NSF backs strategy to reconstruct cancer cells’ evolution

Rice University’s Luay Nakhleh earns grants to bolster genomic tools, probe roots of disease

NSF backs strategy to reconstruct cancer cells’ evolution

HOUSTON – (Aug. 1, 2018) – The National Science Foundation has awarded two grants for a combined $1.5 million to Rice University computational biologist Luay Nakhleh to expand big data techniques in the fight against cancer and to scale up methods that infer connections between evolutionary pathways.

While the projects use similar strategies to track evolutionary pathways, one focuses on species-level analysis, while the other drops down to the level of single cells.

Nakhleh’s research group specializes in computational research related to evolution and develops big-data tools that use genetic data to find previously unknown connections between species. Using a statistical technique called inference, the team can estimate the probability of that genes in one species are related to genes in another.

A four-year grant will allow Nakhleh’s lab to expand the capabilities of PhyloNet, an open-source software package he and his team developed to determine aspects of evolution that wouldn’t show up on a standard evolutionary — or phylogenetic — tree but would appear as part of a network.

Phylogenetic networks are branching diagrams of evolutionary progression based on similarities and differences in species’ genetic characteristics, but they are limited in the amount of genetic data they can handle at once.

“We have developed the computation model so we know how to do these comparisons,” said Nakhleh, a professor of computer science and biosciences and chair of Rice’s Department of Computer Science.”Now we want to do them fast and for large data sets.

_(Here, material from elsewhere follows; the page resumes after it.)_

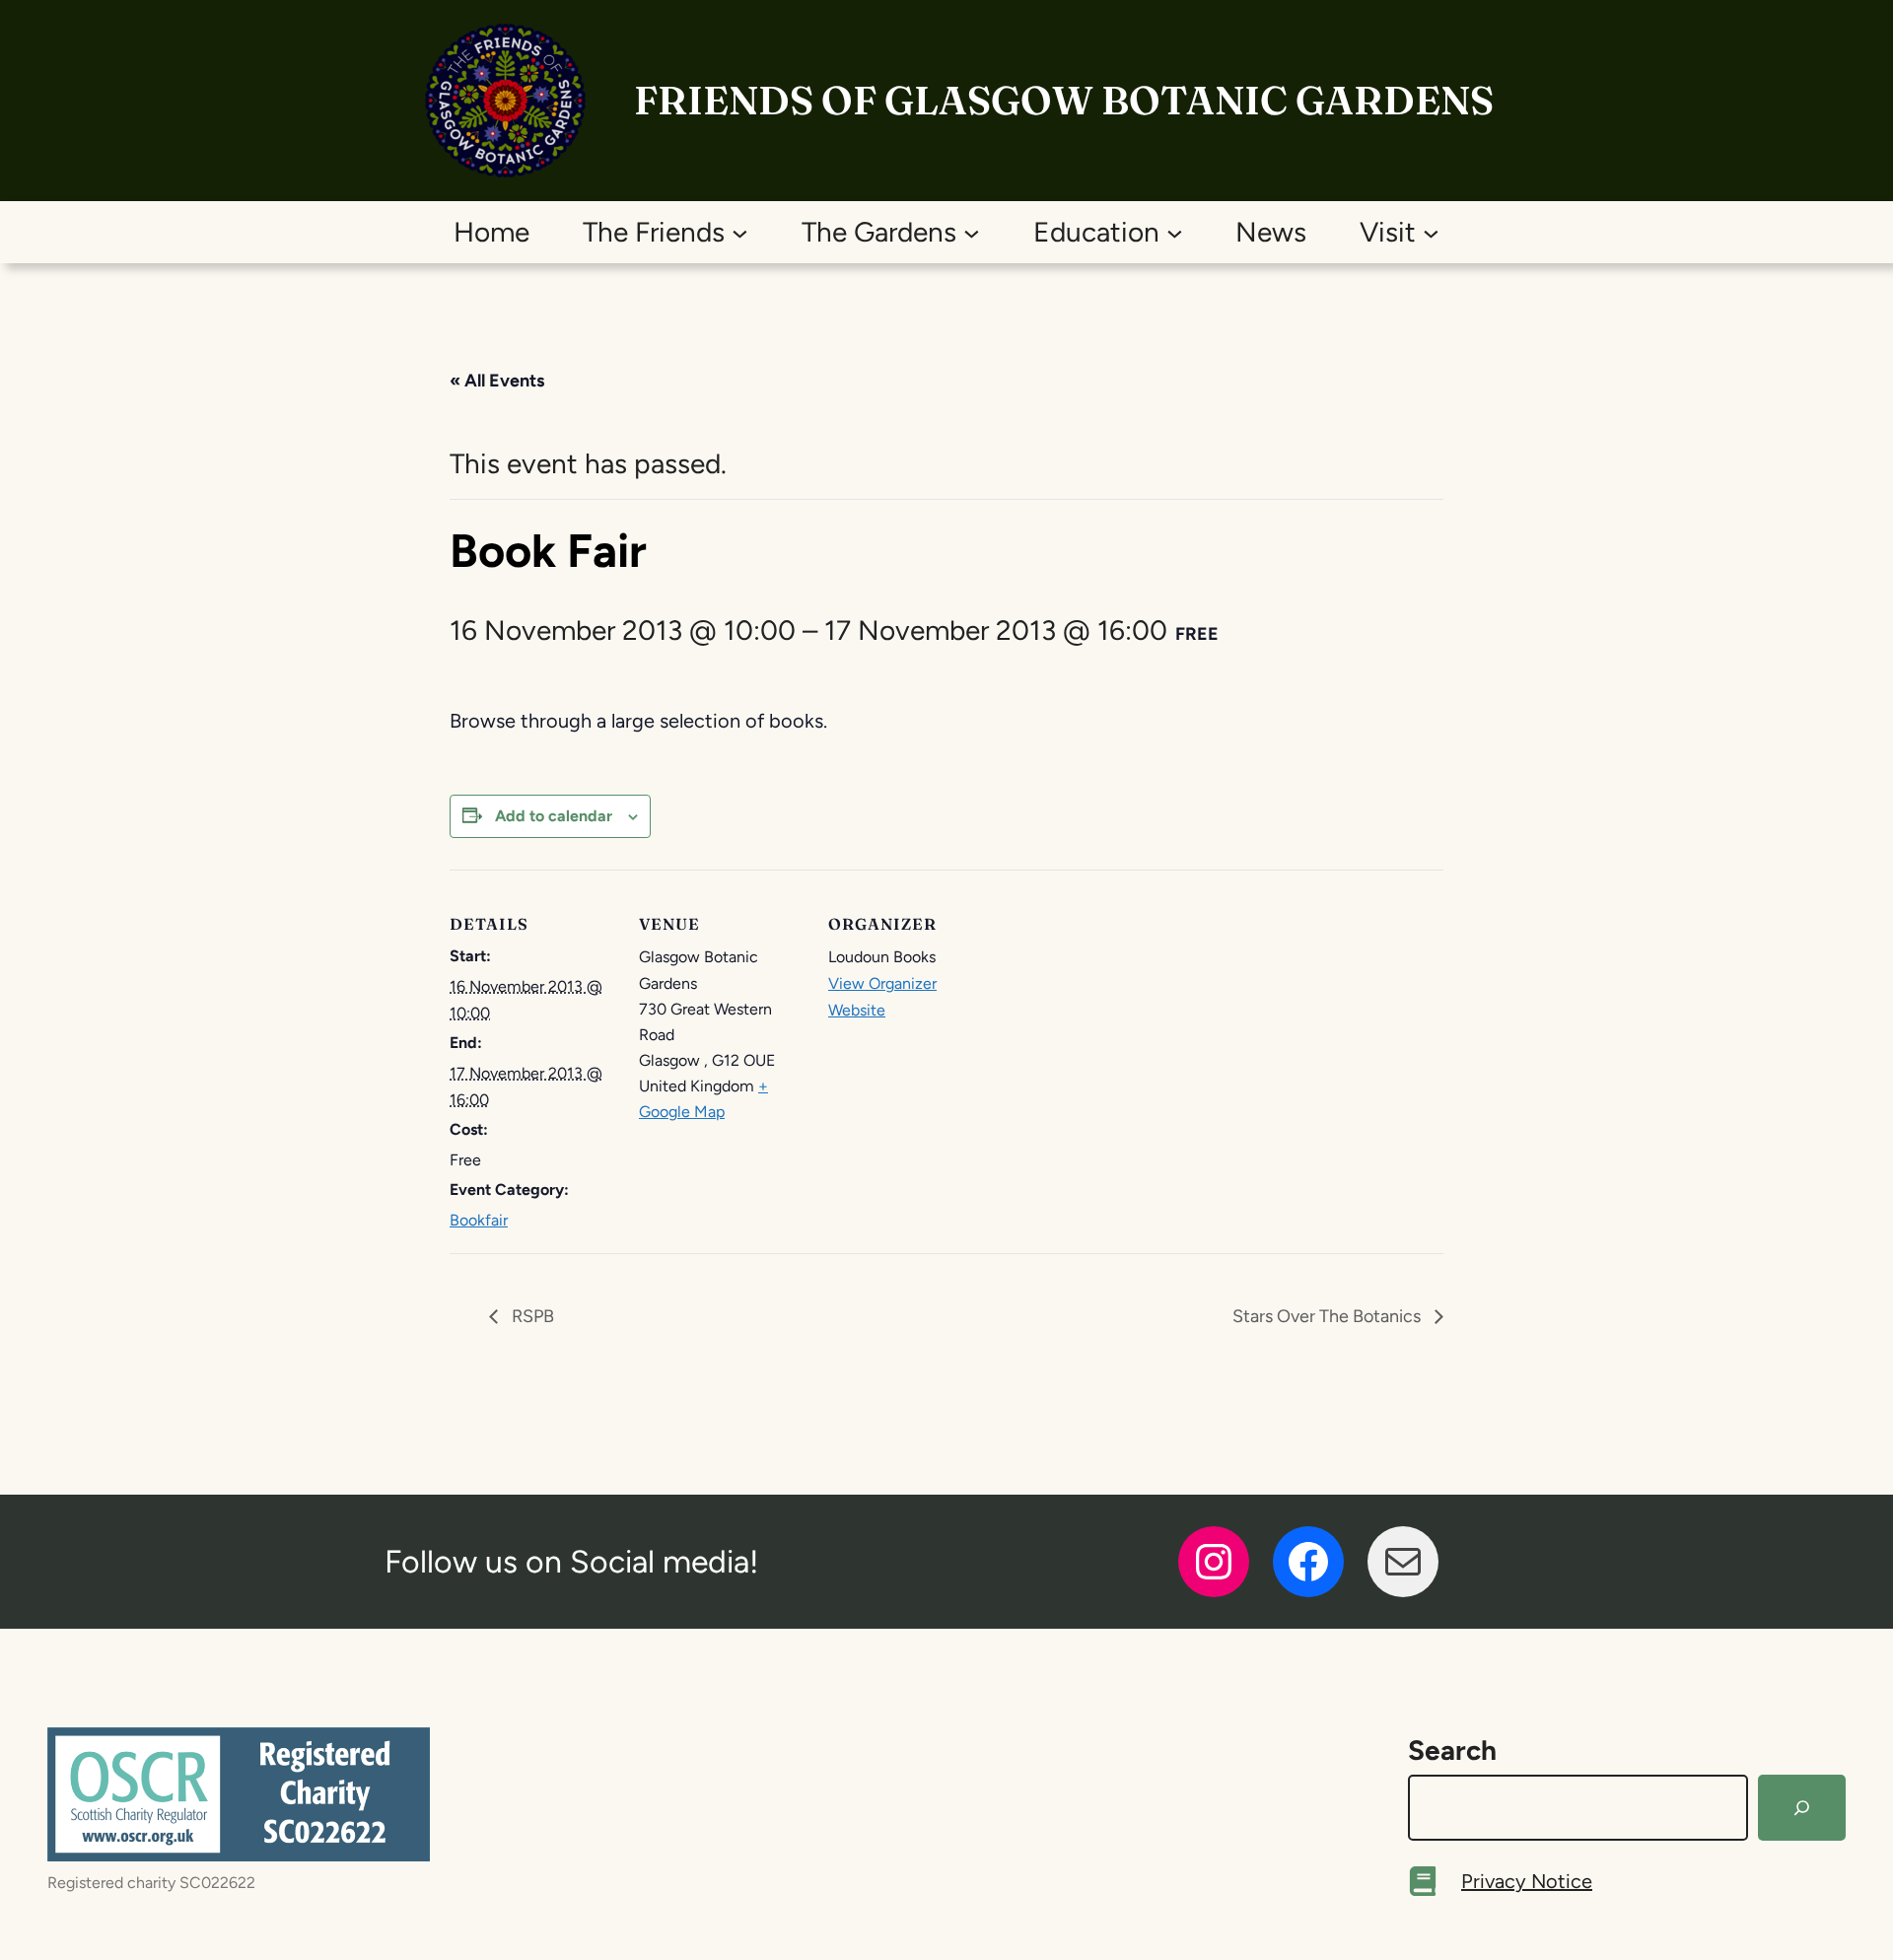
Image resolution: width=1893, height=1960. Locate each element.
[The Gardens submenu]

Now that we know how to do them for five genomes, how do we do it for 300?”

The second grant will fund a three-year project in collaboration with the University of Texas MD Anderson Cancer Center to better understand why some cancer cells spread and mutate differently than others, a phenomenon that can complicate cancer diagnosis and treatment.

“In the last four or five years, the medical community has started to get interested in evolutionary questions related to cancer, and now they’re gathering data we can use,” Nakhleh said. “The computational community has been developing tools for this kind of analysis for a long time, but we have focused on how species and genes evolve.”

Tools that test for variations between the genetic code of species can be adapted for cancer research, he said.

“Cancer cells are heterogeneous,” Nakhleh said. “If you sequence multiple cells from a patient biopsy, the average won’t reflect what’s going on in the individual cells.”

Nakhleh’s MD Anderson collaborator, computational biologist Ken Chen, made Nakhleh aware of work by geneticist and colleague Nicholas Navin to extract sequence data from individual cancer cells.

“Cells divide, DNA replicates and cancers start to evolve as mutations accumulate,” he said. “That’s why single-cell data is ideal for doing phylogenetic or evolutionary analysis.”

Nakhleh said cell data will help researchers understand when and how cancers evolved in individual patients. “We have a lot of questions: Why do cells become resistant to chemotherapy or targeted drugs? Why do certain cancers become metastatic? Why does one patient with lung cancer survive for 50 years and another dies after six months? Not all the answers are in the genome, but we think we can start to go after basic genetic underpinnings of these kinds of phenomena.”

He said his group will draw upon mathematics, computer science and statistics as it develops algorithms to infer the evolutionary histories of tumor cells. “Usually when you say evolutionary biology to medical people, they think that’s an academic question,” Nakhleh said. “But they are missing so much of what’s happening because at the end of the day, cancer is about evolution and mutation. It’s not an academic question; it’s about getting at the root cause of what’s happening.”